* start *
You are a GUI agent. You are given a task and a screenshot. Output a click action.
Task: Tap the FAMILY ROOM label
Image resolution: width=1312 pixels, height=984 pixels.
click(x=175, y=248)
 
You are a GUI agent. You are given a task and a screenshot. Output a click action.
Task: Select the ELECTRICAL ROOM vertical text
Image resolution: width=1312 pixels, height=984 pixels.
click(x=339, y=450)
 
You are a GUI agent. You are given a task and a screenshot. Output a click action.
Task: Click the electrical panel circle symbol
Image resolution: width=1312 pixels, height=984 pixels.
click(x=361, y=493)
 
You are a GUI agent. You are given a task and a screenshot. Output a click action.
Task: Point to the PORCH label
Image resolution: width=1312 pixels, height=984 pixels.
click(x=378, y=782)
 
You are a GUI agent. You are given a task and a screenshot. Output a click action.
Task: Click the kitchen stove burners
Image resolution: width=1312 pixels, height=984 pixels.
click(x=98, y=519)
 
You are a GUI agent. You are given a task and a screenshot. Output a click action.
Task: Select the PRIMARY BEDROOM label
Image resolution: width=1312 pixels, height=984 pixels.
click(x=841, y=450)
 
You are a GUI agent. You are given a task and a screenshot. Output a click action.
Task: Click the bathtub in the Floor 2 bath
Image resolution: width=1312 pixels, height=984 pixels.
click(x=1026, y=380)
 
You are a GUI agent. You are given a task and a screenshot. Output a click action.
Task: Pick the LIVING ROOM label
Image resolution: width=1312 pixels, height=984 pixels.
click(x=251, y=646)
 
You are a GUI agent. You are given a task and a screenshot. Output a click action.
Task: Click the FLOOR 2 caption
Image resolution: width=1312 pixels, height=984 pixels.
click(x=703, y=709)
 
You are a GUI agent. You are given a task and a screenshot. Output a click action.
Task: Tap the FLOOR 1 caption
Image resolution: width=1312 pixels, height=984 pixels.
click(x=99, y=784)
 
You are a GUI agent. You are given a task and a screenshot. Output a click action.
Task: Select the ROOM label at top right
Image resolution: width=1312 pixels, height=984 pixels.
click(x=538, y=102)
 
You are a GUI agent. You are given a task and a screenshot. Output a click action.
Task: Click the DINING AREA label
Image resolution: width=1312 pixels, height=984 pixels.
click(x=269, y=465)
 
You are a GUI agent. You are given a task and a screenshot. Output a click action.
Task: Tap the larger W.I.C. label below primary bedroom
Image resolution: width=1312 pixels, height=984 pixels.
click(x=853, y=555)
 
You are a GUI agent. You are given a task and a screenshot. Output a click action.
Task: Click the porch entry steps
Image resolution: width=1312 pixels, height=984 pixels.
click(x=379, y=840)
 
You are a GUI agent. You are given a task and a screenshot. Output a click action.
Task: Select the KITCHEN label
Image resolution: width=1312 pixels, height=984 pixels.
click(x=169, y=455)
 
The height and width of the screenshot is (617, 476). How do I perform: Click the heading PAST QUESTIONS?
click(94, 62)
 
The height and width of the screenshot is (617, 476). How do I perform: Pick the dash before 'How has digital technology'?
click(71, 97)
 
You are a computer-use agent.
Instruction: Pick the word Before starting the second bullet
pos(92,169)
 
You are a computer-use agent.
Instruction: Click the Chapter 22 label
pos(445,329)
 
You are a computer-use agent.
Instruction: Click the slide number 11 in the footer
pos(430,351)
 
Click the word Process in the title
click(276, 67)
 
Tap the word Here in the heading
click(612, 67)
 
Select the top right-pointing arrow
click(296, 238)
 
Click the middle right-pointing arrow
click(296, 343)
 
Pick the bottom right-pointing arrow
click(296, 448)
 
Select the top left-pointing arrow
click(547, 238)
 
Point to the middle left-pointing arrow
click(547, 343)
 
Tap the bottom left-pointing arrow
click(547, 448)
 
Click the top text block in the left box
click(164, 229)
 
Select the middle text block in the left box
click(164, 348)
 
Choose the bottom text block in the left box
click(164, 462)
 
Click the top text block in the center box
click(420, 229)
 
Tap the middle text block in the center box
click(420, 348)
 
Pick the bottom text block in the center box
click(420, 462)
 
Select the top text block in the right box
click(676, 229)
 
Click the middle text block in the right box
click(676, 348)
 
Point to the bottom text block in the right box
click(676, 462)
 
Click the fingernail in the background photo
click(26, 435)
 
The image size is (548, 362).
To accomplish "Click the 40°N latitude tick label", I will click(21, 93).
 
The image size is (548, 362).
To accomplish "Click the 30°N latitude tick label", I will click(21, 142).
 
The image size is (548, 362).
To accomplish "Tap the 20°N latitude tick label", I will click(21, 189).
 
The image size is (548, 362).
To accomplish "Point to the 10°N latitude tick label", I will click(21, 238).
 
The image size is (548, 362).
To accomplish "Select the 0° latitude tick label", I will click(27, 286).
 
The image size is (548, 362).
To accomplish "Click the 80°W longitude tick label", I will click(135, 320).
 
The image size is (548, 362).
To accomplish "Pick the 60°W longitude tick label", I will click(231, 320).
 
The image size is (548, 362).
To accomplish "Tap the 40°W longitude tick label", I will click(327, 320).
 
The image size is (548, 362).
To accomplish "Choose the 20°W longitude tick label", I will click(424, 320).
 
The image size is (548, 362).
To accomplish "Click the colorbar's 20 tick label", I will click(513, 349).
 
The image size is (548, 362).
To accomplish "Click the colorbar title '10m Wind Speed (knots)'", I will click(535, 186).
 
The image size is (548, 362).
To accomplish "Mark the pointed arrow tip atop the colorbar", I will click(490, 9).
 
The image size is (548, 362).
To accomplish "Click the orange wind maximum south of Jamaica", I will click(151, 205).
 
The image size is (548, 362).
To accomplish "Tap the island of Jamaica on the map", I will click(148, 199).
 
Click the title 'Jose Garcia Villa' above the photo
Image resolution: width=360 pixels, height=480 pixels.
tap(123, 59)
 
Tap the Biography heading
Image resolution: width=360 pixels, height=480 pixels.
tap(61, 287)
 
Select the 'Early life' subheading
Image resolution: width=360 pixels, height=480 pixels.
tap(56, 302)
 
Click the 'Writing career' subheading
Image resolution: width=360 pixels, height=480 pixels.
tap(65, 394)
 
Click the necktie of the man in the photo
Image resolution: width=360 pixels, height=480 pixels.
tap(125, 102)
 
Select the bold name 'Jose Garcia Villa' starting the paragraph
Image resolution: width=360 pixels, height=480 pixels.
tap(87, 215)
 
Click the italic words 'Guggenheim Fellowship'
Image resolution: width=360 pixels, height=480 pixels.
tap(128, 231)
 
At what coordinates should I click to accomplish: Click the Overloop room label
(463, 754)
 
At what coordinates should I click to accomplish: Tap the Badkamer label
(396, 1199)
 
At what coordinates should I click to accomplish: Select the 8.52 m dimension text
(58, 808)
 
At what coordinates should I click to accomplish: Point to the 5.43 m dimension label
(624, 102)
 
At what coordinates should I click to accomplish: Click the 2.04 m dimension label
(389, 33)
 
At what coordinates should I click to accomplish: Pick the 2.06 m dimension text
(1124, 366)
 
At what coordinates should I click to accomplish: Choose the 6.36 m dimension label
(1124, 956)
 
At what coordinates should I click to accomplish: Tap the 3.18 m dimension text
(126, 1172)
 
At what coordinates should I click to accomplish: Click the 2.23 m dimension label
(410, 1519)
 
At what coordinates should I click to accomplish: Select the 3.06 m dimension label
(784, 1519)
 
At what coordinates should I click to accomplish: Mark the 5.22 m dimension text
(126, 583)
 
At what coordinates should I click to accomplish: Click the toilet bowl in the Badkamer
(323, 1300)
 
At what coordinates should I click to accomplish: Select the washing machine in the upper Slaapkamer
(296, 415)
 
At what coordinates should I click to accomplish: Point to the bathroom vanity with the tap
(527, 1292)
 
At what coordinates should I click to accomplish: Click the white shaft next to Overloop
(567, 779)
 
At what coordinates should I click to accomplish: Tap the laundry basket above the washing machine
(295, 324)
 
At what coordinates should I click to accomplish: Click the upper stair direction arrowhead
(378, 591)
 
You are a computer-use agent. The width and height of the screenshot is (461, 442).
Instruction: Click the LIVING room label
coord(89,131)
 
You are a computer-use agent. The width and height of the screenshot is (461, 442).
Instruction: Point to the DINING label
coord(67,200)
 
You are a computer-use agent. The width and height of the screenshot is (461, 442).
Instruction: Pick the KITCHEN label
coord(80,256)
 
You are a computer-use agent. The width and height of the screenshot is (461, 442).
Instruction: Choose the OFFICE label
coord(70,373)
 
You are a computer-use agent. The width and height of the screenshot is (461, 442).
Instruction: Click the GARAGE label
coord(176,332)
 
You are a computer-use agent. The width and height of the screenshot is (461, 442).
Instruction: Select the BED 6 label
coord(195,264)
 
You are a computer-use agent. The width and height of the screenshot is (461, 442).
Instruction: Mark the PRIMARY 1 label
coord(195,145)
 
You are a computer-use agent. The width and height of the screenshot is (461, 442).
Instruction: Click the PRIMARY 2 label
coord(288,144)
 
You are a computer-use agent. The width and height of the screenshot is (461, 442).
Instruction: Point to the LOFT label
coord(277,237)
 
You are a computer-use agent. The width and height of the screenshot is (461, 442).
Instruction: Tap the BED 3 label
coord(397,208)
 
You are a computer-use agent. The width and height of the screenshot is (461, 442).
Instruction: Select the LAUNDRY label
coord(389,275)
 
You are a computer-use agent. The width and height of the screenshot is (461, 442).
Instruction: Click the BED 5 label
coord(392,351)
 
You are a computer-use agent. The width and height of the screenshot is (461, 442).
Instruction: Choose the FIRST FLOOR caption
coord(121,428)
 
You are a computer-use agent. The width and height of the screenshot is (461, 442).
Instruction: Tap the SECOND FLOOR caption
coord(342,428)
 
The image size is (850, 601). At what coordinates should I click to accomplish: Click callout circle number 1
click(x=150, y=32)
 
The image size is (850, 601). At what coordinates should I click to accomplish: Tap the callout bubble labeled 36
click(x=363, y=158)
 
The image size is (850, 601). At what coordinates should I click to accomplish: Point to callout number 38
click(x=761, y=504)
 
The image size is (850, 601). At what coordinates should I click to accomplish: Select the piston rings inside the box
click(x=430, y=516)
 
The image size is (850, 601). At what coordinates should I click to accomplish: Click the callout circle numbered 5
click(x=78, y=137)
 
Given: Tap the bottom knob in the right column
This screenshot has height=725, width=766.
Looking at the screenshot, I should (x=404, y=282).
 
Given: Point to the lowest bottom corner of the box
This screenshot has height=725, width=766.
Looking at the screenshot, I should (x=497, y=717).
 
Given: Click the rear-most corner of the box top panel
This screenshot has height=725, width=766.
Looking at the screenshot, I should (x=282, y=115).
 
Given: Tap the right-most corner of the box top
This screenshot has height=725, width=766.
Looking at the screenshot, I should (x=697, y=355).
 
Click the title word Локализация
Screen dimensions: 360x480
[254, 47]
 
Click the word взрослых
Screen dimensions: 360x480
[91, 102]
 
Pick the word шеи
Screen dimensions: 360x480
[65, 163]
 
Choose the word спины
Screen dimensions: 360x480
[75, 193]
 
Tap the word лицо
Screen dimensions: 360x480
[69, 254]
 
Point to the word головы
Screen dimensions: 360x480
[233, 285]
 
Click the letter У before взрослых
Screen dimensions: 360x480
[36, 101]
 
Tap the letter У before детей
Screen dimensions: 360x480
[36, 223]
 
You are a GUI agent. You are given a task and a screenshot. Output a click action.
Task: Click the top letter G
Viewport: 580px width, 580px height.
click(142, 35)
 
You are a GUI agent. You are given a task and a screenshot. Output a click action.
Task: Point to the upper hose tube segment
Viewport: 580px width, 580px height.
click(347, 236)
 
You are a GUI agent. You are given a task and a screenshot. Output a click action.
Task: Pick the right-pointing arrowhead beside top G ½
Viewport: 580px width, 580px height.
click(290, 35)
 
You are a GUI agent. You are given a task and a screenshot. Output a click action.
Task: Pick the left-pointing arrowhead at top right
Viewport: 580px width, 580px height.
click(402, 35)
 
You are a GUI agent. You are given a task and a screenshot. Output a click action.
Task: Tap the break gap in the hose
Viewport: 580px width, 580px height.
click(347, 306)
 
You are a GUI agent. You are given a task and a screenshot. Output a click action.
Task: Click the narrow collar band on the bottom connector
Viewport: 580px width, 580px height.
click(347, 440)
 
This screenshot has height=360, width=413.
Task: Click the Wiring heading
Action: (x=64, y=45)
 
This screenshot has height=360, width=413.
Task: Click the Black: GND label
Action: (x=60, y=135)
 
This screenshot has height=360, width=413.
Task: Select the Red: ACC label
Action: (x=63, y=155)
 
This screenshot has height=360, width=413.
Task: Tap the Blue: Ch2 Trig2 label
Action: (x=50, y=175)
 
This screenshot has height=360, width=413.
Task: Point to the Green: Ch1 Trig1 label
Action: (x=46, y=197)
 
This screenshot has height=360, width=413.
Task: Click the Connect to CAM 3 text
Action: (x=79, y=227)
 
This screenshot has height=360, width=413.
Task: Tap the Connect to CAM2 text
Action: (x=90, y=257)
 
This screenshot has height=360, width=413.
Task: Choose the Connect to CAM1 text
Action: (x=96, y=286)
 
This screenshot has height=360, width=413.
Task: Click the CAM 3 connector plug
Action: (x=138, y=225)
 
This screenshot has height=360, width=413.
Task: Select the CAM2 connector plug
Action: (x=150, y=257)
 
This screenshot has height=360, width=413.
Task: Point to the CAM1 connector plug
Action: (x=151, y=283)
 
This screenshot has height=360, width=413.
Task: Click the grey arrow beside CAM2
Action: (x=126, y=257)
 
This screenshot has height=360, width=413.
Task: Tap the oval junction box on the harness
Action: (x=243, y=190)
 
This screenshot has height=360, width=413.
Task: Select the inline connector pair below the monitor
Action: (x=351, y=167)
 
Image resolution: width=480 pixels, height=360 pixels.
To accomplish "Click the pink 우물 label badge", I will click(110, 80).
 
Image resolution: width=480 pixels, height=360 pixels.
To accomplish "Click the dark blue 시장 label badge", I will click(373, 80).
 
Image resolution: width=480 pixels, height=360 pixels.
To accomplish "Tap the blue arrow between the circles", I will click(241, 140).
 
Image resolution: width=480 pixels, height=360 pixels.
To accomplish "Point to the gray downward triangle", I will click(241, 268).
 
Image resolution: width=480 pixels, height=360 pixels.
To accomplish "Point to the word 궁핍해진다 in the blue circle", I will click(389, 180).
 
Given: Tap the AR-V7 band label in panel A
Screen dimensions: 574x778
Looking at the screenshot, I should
* end *
> [Goal of the exercise]: Rewrite the rows from the beginning through the line containing "click(x=841, y=450)", swapping "label" for "tag" wherever it appears and keeping everything else the same.

> [Reply]:
You are a GUI agent. You are given a task and a screenshot. Output a click action.
Task: Tap the FAMILY ROOM tag
Image resolution: width=1312 pixels, height=984 pixels.
click(x=175, y=248)
 
You are a GUI agent. You are given a task and a screenshot. Output a click action.
Task: Select the ELECTRICAL ROOM vertical text
Image resolution: width=1312 pixels, height=984 pixels.
click(x=339, y=450)
 
You are a GUI agent. You are given a task and a screenshot. Output a click action.
Task: Click the electrical panel circle symbol
Image resolution: width=1312 pixels, height=984 pixels.
click(x=361, y=493)
 
You are a GUI agent. You are given a task and a screenshot. Output a click action.
Task: Point to the PORCH tag
Image resolution: width=1312 pixels, height=984 pixels.
click(x=378, y=782)
 
You are a GUI agent. You are given a task and a screenshot. Output a click action.
Task: Click the kitchen stove burners
Image resolution: width=1312 pixels, height=984 pixels.
click(x=98, y=519)
 
You are a GUI agent. You are given a task and a screenshot. Output a click action.
Task: Select the PRIMARY BEDROOM tag
Image resolution: width=1312 pixels, height=984 pixels.
click(x=841, y=450)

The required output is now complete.